- Born: 1777 Vukovar, Syrmia County, Habsburg Monarchy
- Died: 1842 (aged 64–65)
- Education: Teacher's College, Pécs
- Occupations: Writer, educator, translator, dramatist
- Employer(s): Third Public School, Novi Sad
- Writing career
- Language: Serbian
- Years active: 1802–1839
- Notable works: Артелло придворный шальивчина, Библіотека образованя дечіег

= Mojsej Ignjatović =

Serbian educator, writer, and translator (1777–1842)

Mojsej Ignjatović (Мојсеј Игњатовић; 1777–1842) was a Serbian polymath, writer, educator, translator, dramatist, and high school professor. He is known for his contributions to children's literature and early Serbian secular education.

==Biography==
Ignjatović was born in Vukovar (at the time in Syrmia County, Kingdom of Slavonia) and was educated in the best Austro-Hungarian schools of that period, first in Osijek and after in Pécs, where he graduated from a Teacher's College. Upon graduating in 1802, Mojsej Ignjatović began his professional career as a teacher and professor in Novi Sad, remaining active until 1839. During this period, he organized school theater performances and translated several plays, including Artello, pridvorni šaljivčina, a theatrical play in three acts by Karl von Eckartshausen in 1813.

Mojsej Ignjatović, in 1817, on a school certificate from that time, is called primae grammatices classis professor (first-class grammar teacher). From this, we conclude that the Serbian national elementary school in Novi Sad was being upgraded to the status of a high school where Ignjatović taught. During the last days of October of the same year, he would organize plays for the local audience, using his students as actors in the performances. He would translate the play from either German or Hungarian and have his students choose the character they wished to play.

In 1826, Ignjatović became the acting superintendent of Eastern Orthodox schools in Srem and in Slavonia.

==Works==
- Артелло придворный шальивчина: позориштна игра у три дѣйствія — Serbian translation of a theatrical play in three acts by Karl von Eckartshausen (1752–1803), titled Artello, the Court Prankster, translated by Mojsej Ignjatović in 1813.

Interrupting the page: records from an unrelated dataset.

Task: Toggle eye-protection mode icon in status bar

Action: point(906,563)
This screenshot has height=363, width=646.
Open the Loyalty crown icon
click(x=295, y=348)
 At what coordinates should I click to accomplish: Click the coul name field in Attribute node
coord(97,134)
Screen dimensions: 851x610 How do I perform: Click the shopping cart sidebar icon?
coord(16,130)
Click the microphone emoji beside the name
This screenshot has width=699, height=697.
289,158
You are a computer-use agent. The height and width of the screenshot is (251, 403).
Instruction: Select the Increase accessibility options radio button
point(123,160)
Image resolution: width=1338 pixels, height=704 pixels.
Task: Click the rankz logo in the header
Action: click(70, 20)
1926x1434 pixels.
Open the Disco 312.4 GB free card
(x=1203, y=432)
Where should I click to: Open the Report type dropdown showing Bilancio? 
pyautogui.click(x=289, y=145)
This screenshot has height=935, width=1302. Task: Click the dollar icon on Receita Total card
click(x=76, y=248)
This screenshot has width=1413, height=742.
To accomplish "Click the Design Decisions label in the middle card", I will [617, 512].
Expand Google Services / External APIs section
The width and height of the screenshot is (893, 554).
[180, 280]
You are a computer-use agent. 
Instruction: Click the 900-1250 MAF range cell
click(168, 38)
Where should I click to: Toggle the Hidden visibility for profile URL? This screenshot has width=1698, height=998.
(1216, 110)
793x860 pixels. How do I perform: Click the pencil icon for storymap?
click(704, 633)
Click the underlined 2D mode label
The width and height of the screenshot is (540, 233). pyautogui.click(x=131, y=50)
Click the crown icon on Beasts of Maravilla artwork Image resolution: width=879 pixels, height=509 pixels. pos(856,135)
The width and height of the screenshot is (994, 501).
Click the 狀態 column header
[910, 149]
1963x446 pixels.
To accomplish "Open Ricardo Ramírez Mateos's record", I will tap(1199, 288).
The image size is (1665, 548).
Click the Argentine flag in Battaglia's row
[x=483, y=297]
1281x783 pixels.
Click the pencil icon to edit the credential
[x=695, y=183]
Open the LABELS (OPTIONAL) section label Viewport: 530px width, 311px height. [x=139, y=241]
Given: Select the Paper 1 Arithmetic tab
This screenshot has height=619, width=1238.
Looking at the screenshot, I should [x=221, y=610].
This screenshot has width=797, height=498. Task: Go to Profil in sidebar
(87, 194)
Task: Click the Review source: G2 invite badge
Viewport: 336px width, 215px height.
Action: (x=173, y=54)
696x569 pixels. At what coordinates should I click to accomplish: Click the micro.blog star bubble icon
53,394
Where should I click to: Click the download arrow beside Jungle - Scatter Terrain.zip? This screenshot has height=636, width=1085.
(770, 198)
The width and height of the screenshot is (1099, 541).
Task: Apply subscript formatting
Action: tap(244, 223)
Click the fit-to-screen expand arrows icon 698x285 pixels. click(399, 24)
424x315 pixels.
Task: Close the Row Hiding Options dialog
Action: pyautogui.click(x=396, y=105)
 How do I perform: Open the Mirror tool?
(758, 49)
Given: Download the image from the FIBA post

- Библіотека образованя дечіег: у приповедкама, баснама, позоришнима играма ради побуђиваня ко добродѣтельи, и отвраћаня од порока (Library of Children's Education: in Stories, Fables, and Theatrical Plays for the Purpose of Inspiring Virtue and Deterring Vice) — a compilation of translated works by Kampe, Saltzmann, Roh, Weiss, Glatz, and Christoph von Schmid. The collection was translated, edited, and presented by Mojsej Ignjatović of the Novi Sad Gymnasium, and published in Buda in 1834 by the Slavonic-Serbian press of the Royal Hungarian University (Славено-србска печатња Краљевскаго всеучилишта венгерскаго).

- Панегирикон священѣйшем цесаро-кралѣвском и апостолическом величеству Францу I... / за знак поданическе благодарности и приверженія смиреним благоговѣйнством поднешен од Мойсеа Ігнятовића... (Panegyricon to His Sacred Imperial-Royal and Apostolic Majesty Francis I... as a sign of subject gratitude and devotion submitted by Mojsej Ignjatović) — published in Pest in 1835 by the University Press, sponsored by Matica srpska.

- Моисеа Игнятовића ПěснЬ блаженěйше памяти Францу I. Імператору АýстрійскомЪ и Кралю МађарскомЪ: ЧрезЪ ЮностЬ Школску пěвана и Два слова што самЪ у Сомбору о воспитанію, што самЪ у Руми, Вуковару и Осěку о Просвěщенію Дужностима Учителя говоріо (Mojsej Ignjatović's Song to the Blessed Memory of Franz I, Emperor of Austria and King of Hungary: Through Youth School Songs and Two Speeches — one delivered in Sombor on education, and another in Ruma, Vukovar, and Osijek on Enlightenment and the Duties of Teachers) — printed in Novi Sad by G. Pavel Jankov, C.K. Priv. Typography, in 1839.